The DS GPU and its fun quirks
Oh hey, another 'technical shito' post. Kind of a preamble to what will be the flagship feature of 0.8.

(would be nice to add actual tags/categories to this blog, btw. heh)

Anyway, I want to talk about how the DS GPU works, how it's different from modern GPUs, and why I don't think that using Vulkan over OpenGL would be any benefit.

I don't know Vulkan a lot, so don't quote me on that, but from what I get, Vulkan stands out by working on a lower level than OpenGL, letting you manage the GPU memory and similar things. This may be good for emulating more modern consoles, where sometimes proprietary graphics APIs are used that allow levels of control that aren't possible with OpenGL.

For example, the blargSNES hardware renderer -- one of the tricks it pulls is that during some of the operations, the same depth/stencil buffer is used with different color buffers. This isn't possible with OpenGL.

Also, there's less cruft between the application and the GPU, meaning better performance, provided you're doing things right. While OpenGL drivers are full of optimizations for common use cases and even for specific games, with Vulkan it's all up to the application to be, you know, well programmed.

So basically, with more power comes more responsibility.

I am no 3D API expert, so, back to what we know well: the DS GPU.

There are already a few posts about specific parts of it (the fancypants quads, the viewport shito, a fun rasterizer quirk, the wonderful antialiasing implementation), but here we're going to cover the whole things, with all the juicy details. Or atleast all those that we know of. Heh.

The GPU in itself is a fairly old and obsolete piece of hardware. It is limited to 2048 polygons and/or 6144 vertices per frame. The resolution is 256x192. Even if you increased that by 4, performance would not be a concern. The DS can output a maximum of 122880 polygons per second under optimal conditions, which is puny compared to modern GPUs.

Now, we get into the details of the GPU operation. It looks fairly standard on the top, but deep down the operation is different from modern GPUs, which can make it difficult to emulate some features properly.

The GPU is split in two parts: the geometry engine and the rendering engine. The geometry engine processes incoming vertices, builds polygons and transforms them so they can be passed to the rendering engine, which (you guess) draws them to the screen.

The geometry engine

Fairly standard geometry pipeline.

A detail worth noting is that all the arithmetic is done using fixed-point integers, as the DS doesn't support floating-point numbers.

The geometry engine is emulated entirely in software (GPU3D.cpp), so it's not too relevant to what we use to render graphics, but I'm going to detail it anyway.

1. Transform and lighting. Incoming vertices and texture coordinates are transformed using sets of 4x4 matrices. Lighting is optionally applied to vertex colors. Pretty standard stuff there, the only nonstandard part is how texture coordinates work (1.0 = one texel on the DS). We can also note the whole matrix stack system, which is more or less a hardware implementation of glPushMatrix() et al.

2. Polygon setup. Transformed vertices are assembled into polygons, which can be triangles, quads, triangle strips or quad strips. Quads are natively handled and not converted to triangles, which is a bit of a problem as modern GPUs only support triangles. However it seems that someone came up with a solution which I will have to test out.

3. Culling. Polygons can be eliminated based on whether they're facing the screen and which culling mode is selected. Pretty standard too. I have yet to determine how this works for quads, though.

■ Task ■
Edit the DS GPU post from "The GPU in itself" up to and including "to modern GPUs.", replacing "puny" with "tiny". The rows are not needed here.

■ Rows about locating elements on screens ■
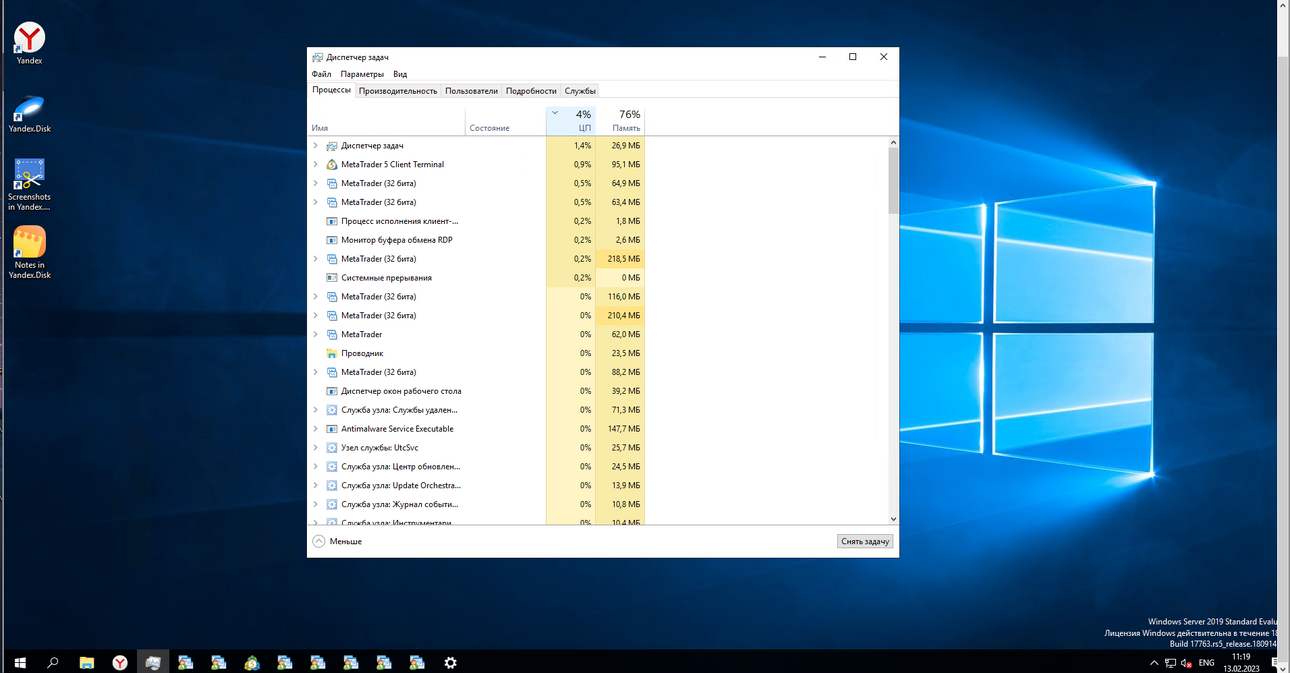The image size is (1290, 673).
Task: Click the settings gear icon in taskbar
Action: point(450,662)
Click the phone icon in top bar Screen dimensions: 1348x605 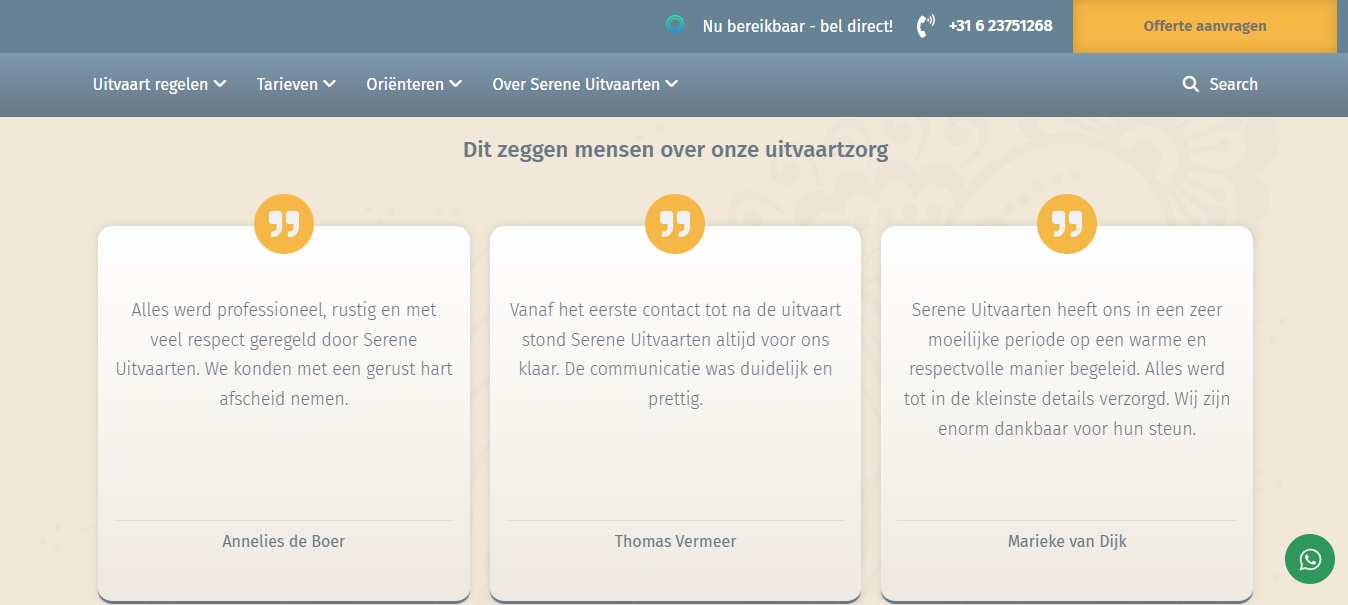tap(925, 26)

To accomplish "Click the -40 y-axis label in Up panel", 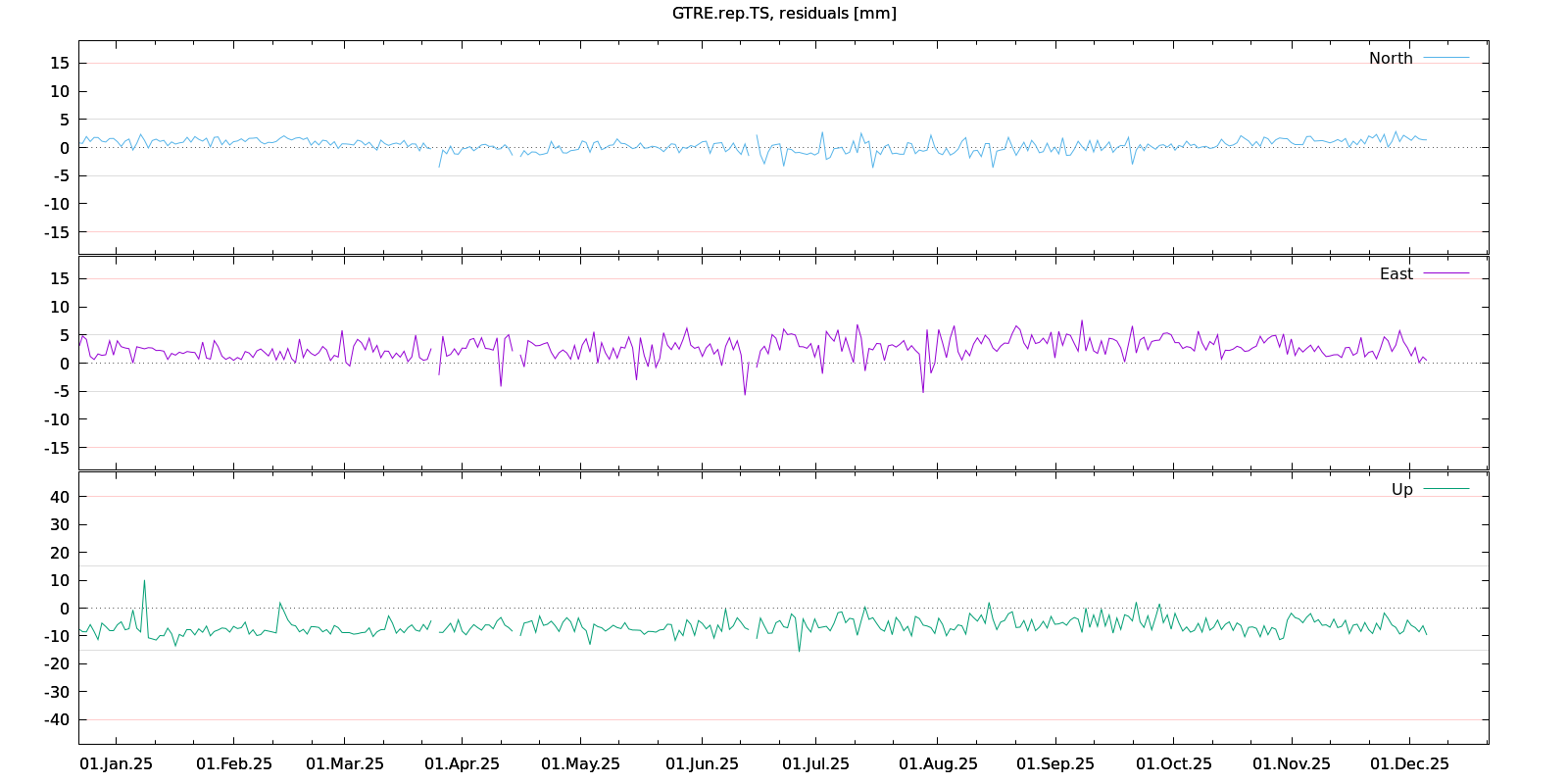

■ The response ■
The GPU in itself is a fairly old and obsolete piece of hardware. It is limited to 2048 polygons and/or 6144 vertices per frame. The resolution is 256x192. Even if you increased that by 4, performance would not be a concern. The DS can output a maximum of 122880 polygons per second under optimal conditions, which is tiny compared to modern GPUs.